‏ Jeremiah 17:16

Jeremiah’s Plea for Justification

Jeremiah knows where to find healing: with the LORD (Jer 17:14). He also knows where salvation can be found: also with the LORD. It is about support and protection. He wants to be healed of his doubts and despondency and tendency to give up his service. He is wounded in his spirit by the constant opposition and rejection of his preaching. The salvation he asks for has to do with being rescued from the power of enemies and their plans to kill him and be preserved for God’s kingdom. From this prayer his trust in the LORD speaks, for he knows that only the LORD can do what he asks (cf. 2Tim 4:18).

He bases his prayer on the fact that the LORD is his praise. His sickness and misery seem to be caused by the mockery of the people that God’s Word, which he has been preaching for 22 years now, is not coming true after all (Jer 17:15; cf. Isa 5:19; Amos 6:3). That can start to gnaw, because scoffers don’t know when to stop. And it will continue for another 18 years. The false prophets have been right until now, and so have the mockers. Those scoffers have not been stopped from speaking although the word of Jeremiah has come true. Mockers do not know how to stop nor are they persuaded by the clearest evidence of the truth of God’s Word. Mockers will always be there, they are also there today (2Pet 3:3-4).
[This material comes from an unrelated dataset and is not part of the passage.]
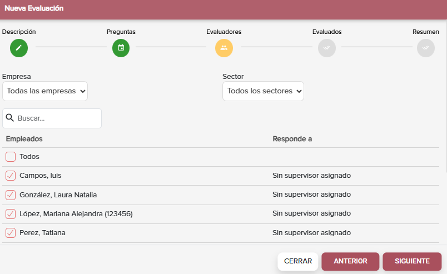Click the Descripción step label
The height and width of the screenshot is (274, 447).
click(x=19, y=32)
Jeremiah appeals to his sincerity, that surely he has not done otherwise than the LORD has said to him and that it was in accordance with His heart (Jer 17:16). He has been the shepherd that the LORD has wanted him to be and has gone after Him for that. This means that a shepherd does not have to find the way himself, but is content to follow the great Shepherd of the sheep. We then see the beautiful picture of the great Shepherd with shepherds following behind Him and with behind them again the sheep.

Love for his people has always been his motive in preaching about the coming judgment. There has been no joy in announcing that day of doom. Everything he has spoken, he has spoken in the consciousness of God’s presence. What passed from his lips came from the presence of God and therefore agreed completely with what he heard from the LORD. We also see this with Paul (2Cor 2:17).
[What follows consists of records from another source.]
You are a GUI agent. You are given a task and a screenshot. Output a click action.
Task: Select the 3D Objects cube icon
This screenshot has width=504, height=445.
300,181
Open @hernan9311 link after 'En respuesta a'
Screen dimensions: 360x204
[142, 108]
Anything may be a terror to Jeremiah and anyone may be against him, provided it is not the LORD (Jer 17:17; cf. Job 6:4). It would be a terror to him if the LORD would forsake him or hid Himself from him. That would be intolerable. After all, the LORD is his refuge in a day of disaster.

He asks that what he does not wish for himself will happen to his persecutors: shame and dismay (Jer 17:18). His persecutors do not reckon with the LORD, he does. Therefore, he asks for God’s intervention, that He may judge them. This fits the time in which Jeremiah lives. The double severance Jeremiah asks for means so much as asking that the LORD root out the enemies and that this prospect already confuses them and renders them powerless.